Un étudiant miteux s'en prit à ma liquette Qui, à la faveur d'la nuit lui avait paru coquette, Mais en plein jour ses yeux ont dû se dessiller. Je l'plains de tout mon cœur, pauvre enfant, s'il l'a mise, Vu que, d'un homme heureux, c'était loin d'êtr' la ch'mise. Ça n'fait rien, y a des étudiants bien singuliers...
La femm' d'un ouvrier s'en prit à ma culotte. " Pas ça, madam', pas ça, mille et un coups de bottes Ont tant usé le fond que, si vous essayiez D'la mettre à votr' mari, bientôt, je vous en fiche Mon billet, il aurait du verglas sur les miches. " Ça n'fait rien, il y a des ménages bien singuliers...
Et j'étais là, tout nu, sur le bord du trottoir-e Exhibant, malgré moi, mes humbles génitoires. Une petit' vertu rentrant de travailler, Elle qui, chaque soir, en voyait un' douzaine, Courut dire aux agents : " J'ai vu que'qu' chos' d'obscène ! " Ça n'fait rien, il y a des tapins bien singuliers...
Le r'présentant d'la loi vint, d'un pas débonnaire. Sitôt qu'il m'aperçut il s'écria : " Tonnerre ! On est en plein hiver et si vous vous geliez ! " Et de peur que j'n'attrape une fluxion d'poitrine, Le bougre, il me couvrit avec sa pèlerine. Ça n'fait rien, il y a des flics bien singuliers...

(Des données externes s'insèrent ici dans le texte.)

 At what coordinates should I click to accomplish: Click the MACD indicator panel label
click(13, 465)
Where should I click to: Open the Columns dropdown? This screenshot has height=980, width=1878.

Et depuis ce jour-là, moi, le fier, le bravache, Moi, dont le cri de guerr' fut toujours " Mort aux vaches ! " Plus une seule fois je n'ai pu le brailler. J'essaye bien encor, mais ma langue honteuse Retombe lourdement dans ma bouche pâteuse. Ça n'fait rien, nous vivons un temps bien singulier...
El desecho
¡Yo invoco a Baco! ¡A Baco yo invoco! El tabernero de la esquina acaba de pegármela bien. De su establecimiento yo era el mejor pilar. Cuando me bebí todo mi dinero, me puso en puerta Diciendo: “¡Al diablo con los borrachos!” No tiene importancia, hay mesones muy raros...
Un pobre descalzo que pasó y me encontró borracho Perdido, estando seguro que yo había dejado de vivir (vosotros habríais hecho lo mismo), me quitó los zapatos. ¡Pobre hombre! Visto el estado lamentable de mis alpargatas, dudo que encuentre con ellas su camino de Damasco. No tiene importancia, hay transeúntes muy raros...
Un estudiante zarrapastroso cogió mi camisa Que, en la oscuridad de la noche le pareció coqueta, Pero a la luz del día sus ojos han debido desengañarse. Lo compadezco de todo corazón, pobre chaval, si se la ha puesto, Ya que, de un hombre feliz, distaba mucho de ser la camisa. No tiene importancia, hay estudiantes muy raros...
La mujer de un obrero cogió mis pantlones. “No, señora, no, tantas miles de patadas han ido a parar a ellos que, si intentase ponérselos a su marido, muy pronto, se lo aseguro, tendrá hielo en los michelines”. No tiene importancia, hay formas de llevar la casa muy raras.
Y yo estaba allí, desnudo, en el borde de la acera Exhibiendo, a mi pesar, mis humildes genitales. Una chica alegre al volver de su trabajo, Ella, que cada noche ve una docena, Corrió a decirle a la policía: “¡He visto una cosa obscena!” No tiene importancia, hay zorras muy raras...
El representante de la ley vino, con un paso bonachón. Tan pronto como me vio gritó: “¡Diablos! Estamos en pleno invierno, ¡va usted a helarse!” Y temiendo que yo cogiese una pleuresía, El pobre, me tapó con su abrigo. No tiene importancia, hay policías muy raros...
Y desde entonces, yo, el orgulloso, el bravucón, Yo, cuyo grito de guerra fue siempre: “¡Muerte a la pasma!” No he podido gritarlo más ni una sola vez. Todavía lo intento, pero mi lengua avergonzada Cae pesadamente en mi boca pastosa. No tiene importancia, vivimos en un tiempo muy raro...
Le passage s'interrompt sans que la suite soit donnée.